The full service for 1% option is the only way to completely avoid broker solicitation as you will have a full service agent conducting all showings, handling all inquiries and negotiations on your behalf. Your full service agent would be from a reputable, full-service REBNY Member Firm with good relationships with the wider broker community.
The FSBO success rate for a 1% for full service listing is equivalent to a traditional for sale by agent listing because you will be listed by a traditional, full service broker. The only difference will be the lower rate of commission paid to the listing agent of 1% vs. a traditional 6% exclusive right to sell listing agreement. Moreover, the listing agreement you will sign will be highly favorable in comparison to traditional exclusive right to sell listing agreements because you will NOT be required to pay commission if you decide to back out after a “ready, willing and able” buyer is found at your listing price.

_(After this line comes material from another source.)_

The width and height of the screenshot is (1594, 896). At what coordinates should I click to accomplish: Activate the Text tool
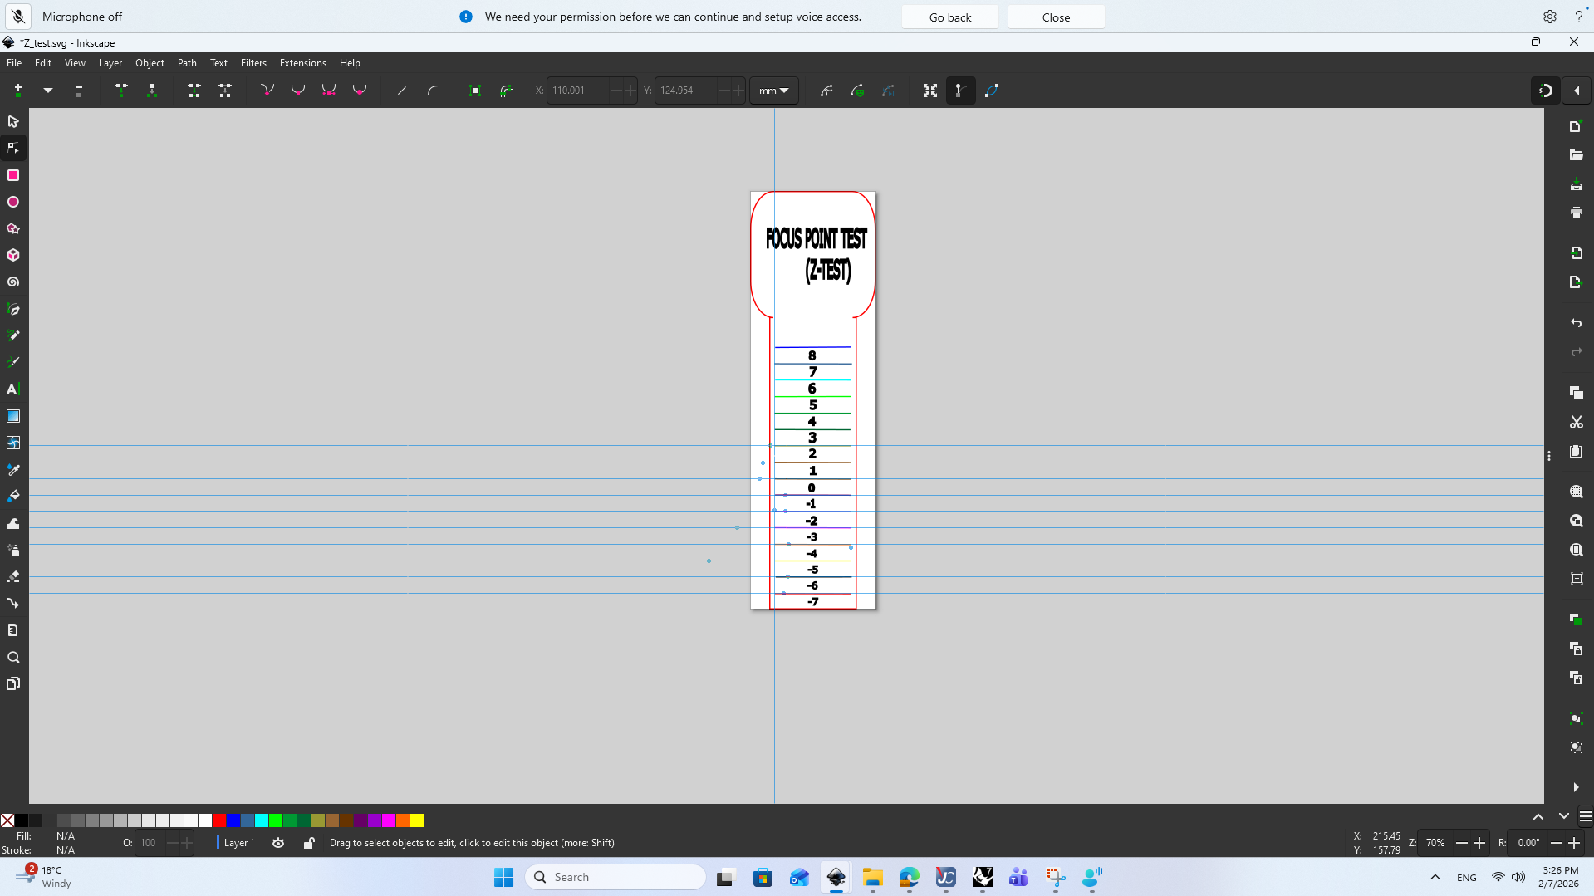[x=13, y=389]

A more economical method is the agent assisted FSBO listing option. You would be listed in RLS and over a dozen other major real estate search websites such as StreetEasy, Zillow, Trulia and Brownstoner by a reputable, full-service REBNY Member Firm. However, you would be responsible for any private showings and much of the coordination, scheduling and negotiation. Assuming you understand the top three reasons why NYC FSBO sellers fail and have had professional photographs taken, selected a reasonable listing price and maintained your confidence in spite of any broker solicitation, then the FSBO success rate should be 100% of that of a traditional for sale by agent listing.
Why are FSBO success rates so low in New York City?
FSBO success rates for people who attempt the traditional for sale by owner route are low primarily because they lose confidence and lack basic knowledge about the home sale process in NYC.
Example of an actual client who lacked understanding about the sale process and almost got confused by broker solicitation:
A question, actually: A broker would like to send a professional photographer to the apartment, take pictures, and list on his website and the New York Times but only take a commission if he brings a buyer (the same buyer commission we offer to anyone). Would there be an issue with accepting his offer and maintaining my listing with Hauseit?
Here is the response from our customer service team:
Hi Sarah — To minimize the chance of you having to pay a buyers agent commission, would it not make the most sense for you to hire your own photographer (can be done for a few hundred dollars via Hauseit) so that we may refresh your listing’s photos and also post to NYT on your behalf? That way you retain full control of unrepresented buyer inquiries without having to fork out a buyer’s agent commission.
You would almost certainly benefit from changing out the current photos on your listing with professional ones! Unfortunately it would not be permissible for another broker to post your listing on a public website like the NYT while we are under an exclusive.
We’d also suggest not accepting solicitation from agents who do not have direct buyers for you. In addition to it being against REBNY rules for brokers to solicit owners who are under existing exclusives, these agents are almost always out to lower your confidence and rattle you to the point where you hire them. At which point they stick to a very simple formula — lower your listing price and invest in professional photos while charging you a commission once a buyer inevitably appears!
Disclosure: Hauseit and its affiliates do not provide tax, legal or accounting advice. This material has been prepared for informational purposes only, and is not intended to provide, and should not be relied on for, tax, legal or accounting advice. You should consult your own tax, legal and accounting advisors before engaging in any transaction.